The reason the government was so concerned about this case was evidence that LoanFast was a front company based in the democratic archipelago of Taiwan for a massive financial conglomerate owned by the communist government of mainland China. The departments of Commerce, Justice and Homeland Security had been investigating LoanFast for almost a year since technicians at a major national bank reported systematically finding and repairing security breaches and secret access portals in LoanFast software. From what the government had been able to put together, the security holes appeared only after LoanFast had won the loan servicing and origination technology contract and the permanent software was installed. We were lucky in that LoanFast never built those vulnerabilities into its test software.
"Here's what's scary," Larry Brooks said, his face ashen. "Imagine that the government of China has full-time access to the most personal financial data of most Americans, not just mortgages but car loans, business loans, personal loans, college loans, you name it. Imagine being able to shut all of that down in seconds. Or imagine they see that a state senator or a judge is behind on his payments and they go to this person with the assurance that they can make it go away in exchange for their help or, if they don't, they can bankrupt them or leak the information to the press or spread it all over social media."

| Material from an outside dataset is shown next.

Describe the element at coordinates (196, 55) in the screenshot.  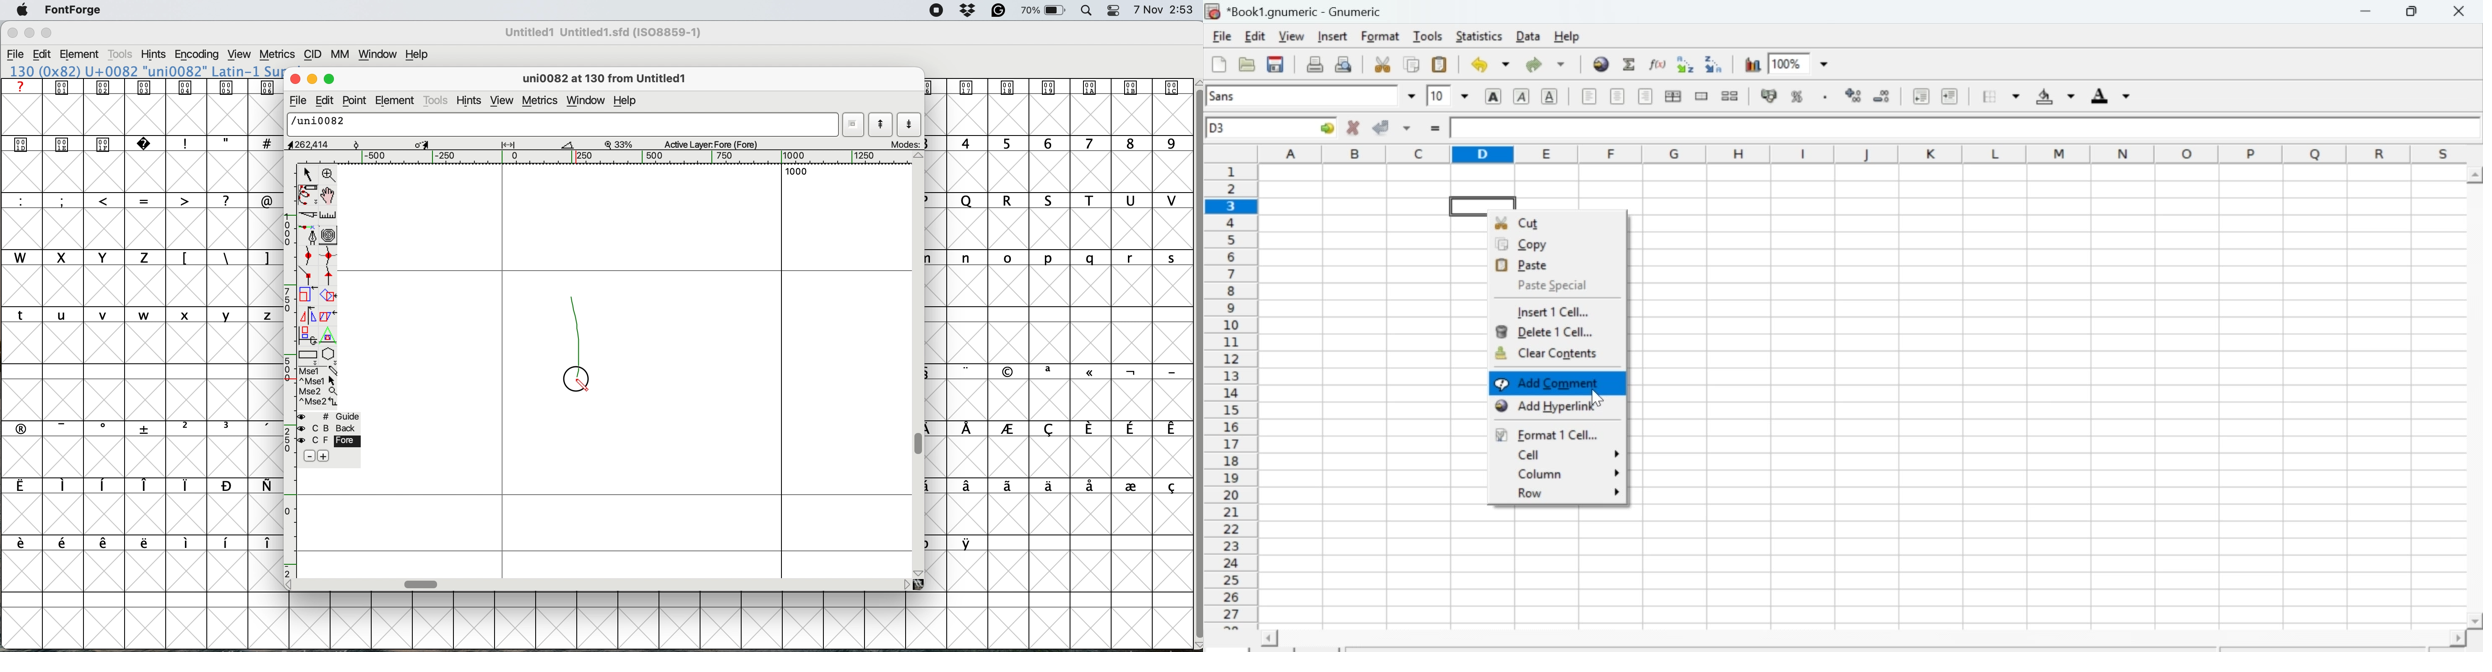
I see `encoding` at that location.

We were told that federal financial regulators were issuing emergency bulletins to every American lending institution that uses LoanFast products instructing them to take emergency steps to check their systems for bugs, thefts or other vulnerabilities and, depending on how widespread things became, temporarily shut them down. Those safeguards in themselves could slow or paralyze a major segment of the U. S. financial services industry for days if not weeks, panic global financial markets and throw American commerce into a tailspin.
"By the end of this week, this is going to be the lead news story worldwide, so you can see why this is so serious. And this is why full compliance, extraordinary vigilance and doing everything right on our part is essential," Brooks said. I noticed a slight tremble in his hand when he sipped from his bottle of water, and sweat was beginning to glisten on his forehead upper lip and chin.
"This is a big deal, people. The biggest I ever saw anyway."